**Job 1**
In the piece about the trader who has felt "about to make it" for three years, what does the writer say a few hundred trades are nowhere near enough to do?
**Job 2**
Write what comes next in the piece about the trader who has felt "about to make it" for three years, picking up after its final line.

**Extract provided**
【The Trader Who Has Been "About to Make It" for Three Years】
Do you remember a night from three years ago?
You sat in front of the chart and felt this.
"I think I am starting to get it."
"Just a little more, and I will be able to win."
That sense of being close was real.
And tonight.
You are sitting in the same chair again.
Looking at the same chart, feeling the same thing.
"Just a little more, and I can win."
Three years have passed.
The sense of being close has always been there.
And yet, you have not moved a single step.
■That "just a little more" is not a sign of progress
Let me say something cruel.
That very feeling of "just a little more and I can win" is proof that you have been standing in the same place for three years.
You think that feeling is progress.
You believe it is a sign that the goal is getting closer.
But no.
The feeling of "just a little more" is a phantom sensation that people feel forever when they keep piling up attempts without changing the structure.
You always look at short term results and think this.
"Next time, I will just do this."
But it never works out.
Because what you are doing is only trying to synchronize with randomness through hindsight and outcome bias.
The only thing born from that is the feeling of "now I finally get it."
As long as you keep looking at short term results, this feeling will always appear.
And it will always betray you.
Because the short term results you are chasing were never something you could control in the first place.
It is hollow.
■Whether you have truly moved forward is decided here
So where should you measure whether you have truly moved forward?
Not in the sense of closeness in your chest.
Not in this week's wins and losses.
Only three questions decide it.
How far have you prepared a system with an edge?
How far have you built trust in it with your own hands?
How consistently are you able to follow your rules in live trading?
Answer these three with facts.
The first.
Has your system been tested across a large sample size through your own hands?
Or is it still just a feeling that "this should work"?
Surely you do not think a few hundred trades make a large sample size.
It does not.
That is nowhere near enough to call your system prepared.
And not testing at all is out of the question.
The second.
Was that trust built after you passed through losing streaks and drawdowns with your own hands?
Or have you never once confirmed it with your own hands?
Surely you are not treating an automated test, or a test someone else ran, as your own test.
Those mean nothing.
You must use your own eyes to identify conditions on charts whose outcomes you do not yet know, and then test what happens when you repeat consistent judgment with your own hands, no matter how many losses come.
That is what builds trust, the most important thing in trading.
The third.
Are you following your rules consistently right now?
Or do you start changing them again every time losses continue?
Surely you are not going to tell me that you cannot follow the same rules consistently in live trading, not even for one year.
That is a complete lack of preparation.
You are still at the stage before you should be trading live, and you do not even recognize it.
If you cannot answer these with your head held high.
You have not moved forward.
You have only gone around once more, in a place that merely feels like progress.
■To the person who thought, "but I am moving forward little by little"
Here, you will think this.
"But still, I am moving forward little by little."
Can you show that progress with facts, not feelings?

**Data**

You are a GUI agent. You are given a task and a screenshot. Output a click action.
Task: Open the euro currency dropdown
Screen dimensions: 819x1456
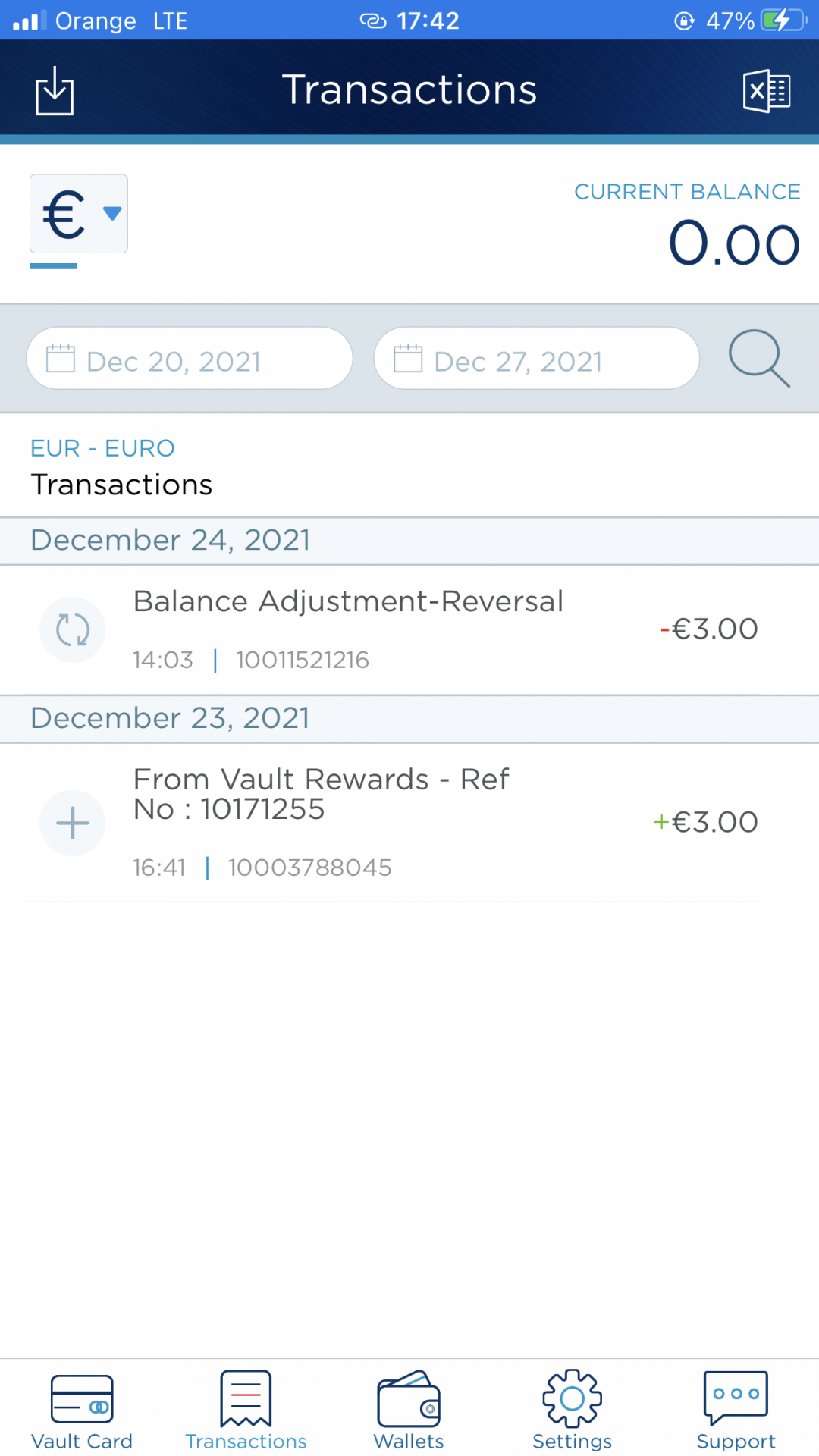[79, 214]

**Written response 1**
Call your system prepared.

**Written response 2**
Between three years ago and now, how much has the sample size you tested through your own hands increased?
Between three years ago and now, on what grounds, and by how much, has your trust in your system deepened?
Between three years ago and now, how much more consistent have you become with your rules?
If you can show these with facts, you are truly moving forward.
But if all you can show is "I can somehow see the chart better now," or "I feel like I understand more than before."
That is not progress.
It is only the same phantom sensation, now three years thicker.
The person who circles the same place holds the "sense of progressing little by little" most tightly.
Because that sense is there, they cannot quit.
Because they cannot quit, they go around the same circle once more.
The sense does not move you forward.
That very sense is the culprit keeping you tied to the same place.
■End the "just a little more" today
The moment you let go of "just a little more," you can finally move forward.
Closeness is not something to measure by feeling.
Only three things show the distance you have truly moved.
How far you have prepared a system with an edge.
How far you have built trust with your own hands.
How consistently you can trade.
These three are plain.
There is no flashy sense of closeness, no thrill of starting to get it.
You only pass through charts whose outcomes you do not know, again and again, with your own hands.
And I have been repeating these three plain things, again and again.
My two books and my system building manual are all built around these three.
Listen.
What matters for a trader is a system with an edge, and consistency.
Only the preparation behind those things matters.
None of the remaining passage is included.